Ok so I don't consider myself a baller but I did get to taste the lifestyle of it and through the experience I came out a changed man. My personality hasn't altered too much, but I feel I am a more confident, mature and comfortable person.
I am back in England and having a look over pics/vids of my entire year and it's travels. I am realizing how much more to life there is, and how being a professional poker player allows me to do things I wouldn't have even dreamed about doing. I have been around some of the greatest minds in Poker, surfed in some of the sickest waves in the world (well attempted to), got massages by the best (thanks for paying Serk), chilled on amazing beaches, saw a monkey in the wild (FINALLY), followed the greatest weather, saw some of the most amazing sites the world has to offer, stayed in apartments that just two years ago I wouldn't dream I would ever see the inside of, got table service in exclusive clubs, ran up insane bills at pool parties in Vegas, done graffiti on Venice beach, met the nicest people, avoided the fakes, dodged the gold diggers and managed to form some strong relationships based on trust. This is just few of the many memories I took from the year and already I feel it paints the picture clear for the positive movement my peers and myself created.
A lot of this life style can be related back to the beginning of my poker experience. Coming into the game thinking I knew it all and soon realized I am just a fish in this big world. Not a big fish obviously as I find it's easily justified when your making money of fish to spend a little back into enjoying the game. I believe everyone has to be a fish to become a shark, learning and evolving is what will make that transition. At the end of the day a shark is just a big, intelligent fish!
So what have I taken a way from this trip?
I have learned how much we can take everything we learned in the complex game of poker into the more complicated game of life. Money in the bank isn't the way to judge achievements, we can't base how clever someone is by how much money they have or how balling they can be. In many situations it can give us a good indication of a person, but the same as in poker, every decision in life matters. Even the decisions so small we don't think will ever effect the long run. As in poker we can determine a persons skill level in life by asking some questions:
- Do they wake up with an optimistic approach to a day/situation?

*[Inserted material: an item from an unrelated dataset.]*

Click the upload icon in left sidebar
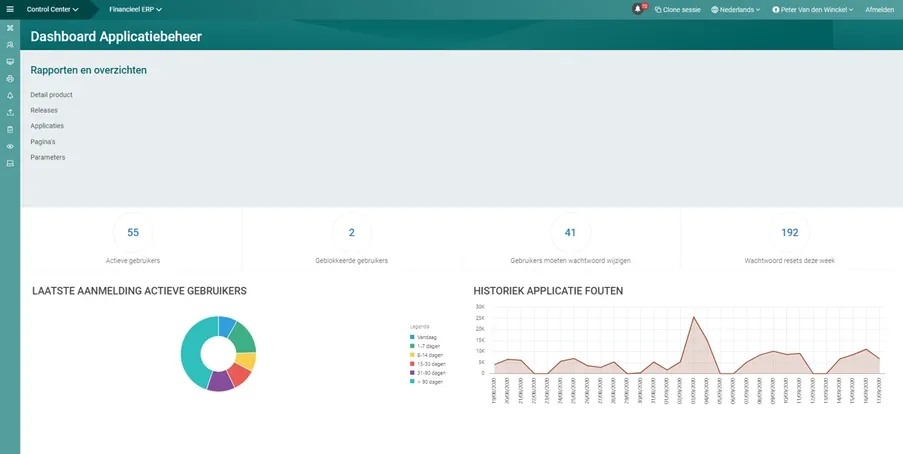 click(10, 112)
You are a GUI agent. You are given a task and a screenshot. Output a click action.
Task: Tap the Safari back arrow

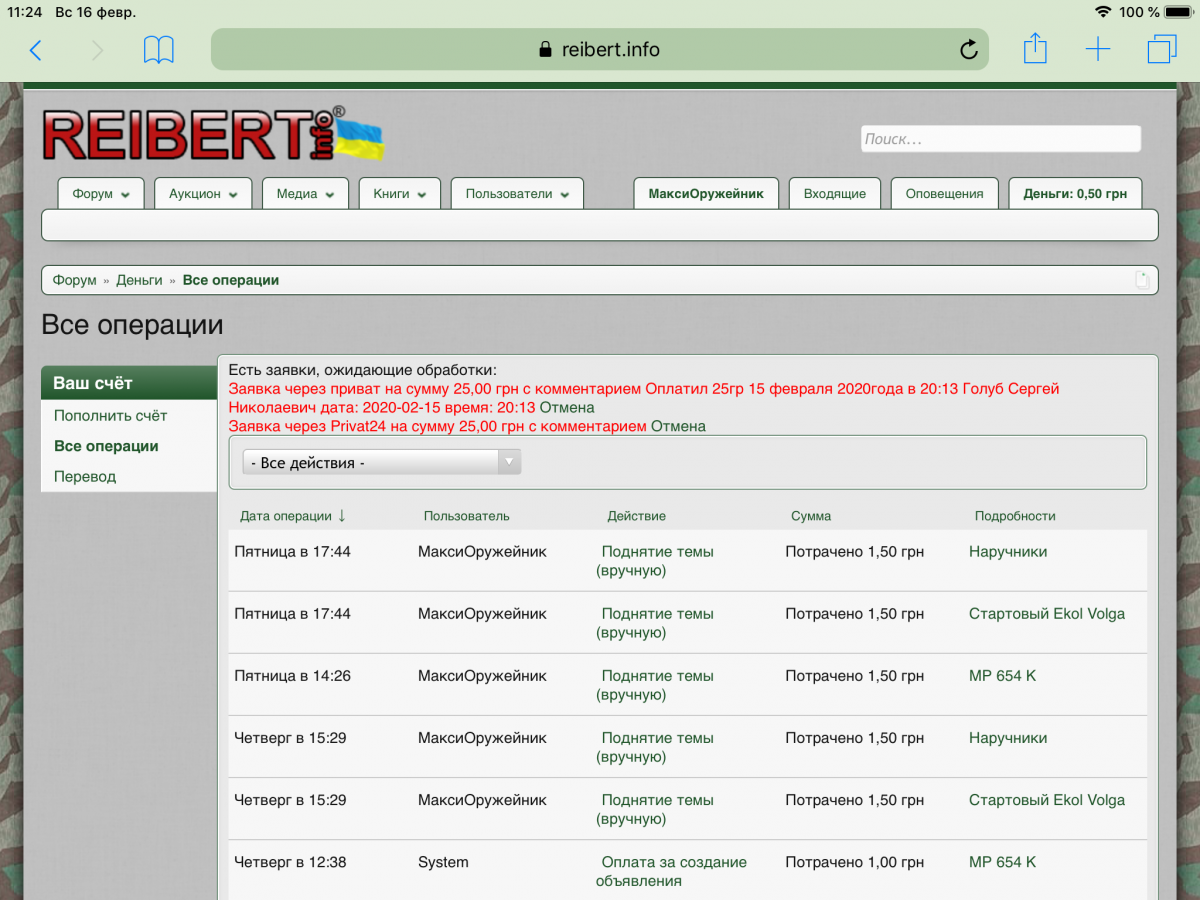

- Do they attempt it once, fail and give up? or do they pick them self up learn and try again, again and yep, again?
- Do they make incorrect decisions/statements/answers and admit they are incorrect, and then adapt quickly to a more optimal way?
- Will they accept that something they have been doing for a long period of time might be incorrect and accept that changing them self might be the only way they can achieve happiness?
- Do they accept that someone in a higher position is always correct? or do they question it, challenge it and come up with their own answers?
- Do they have a competitive side to them? How much of that side is ego? how much of it is will to succeed?
- Do they put their heart into things? or just act like they do but really don't know what putting their heart into something means?
- Do they complain about things that they couldn't do anything to prevent from happening?
- Do they complain about things in general?
- Do they dwell on the past but forget that their future is the only thing they have control over?
- Does a hurdle stop them chasing what they want?
- Do they let an opportunity go by over and over?
- Do they appreciate the good times because they learned from the bad times?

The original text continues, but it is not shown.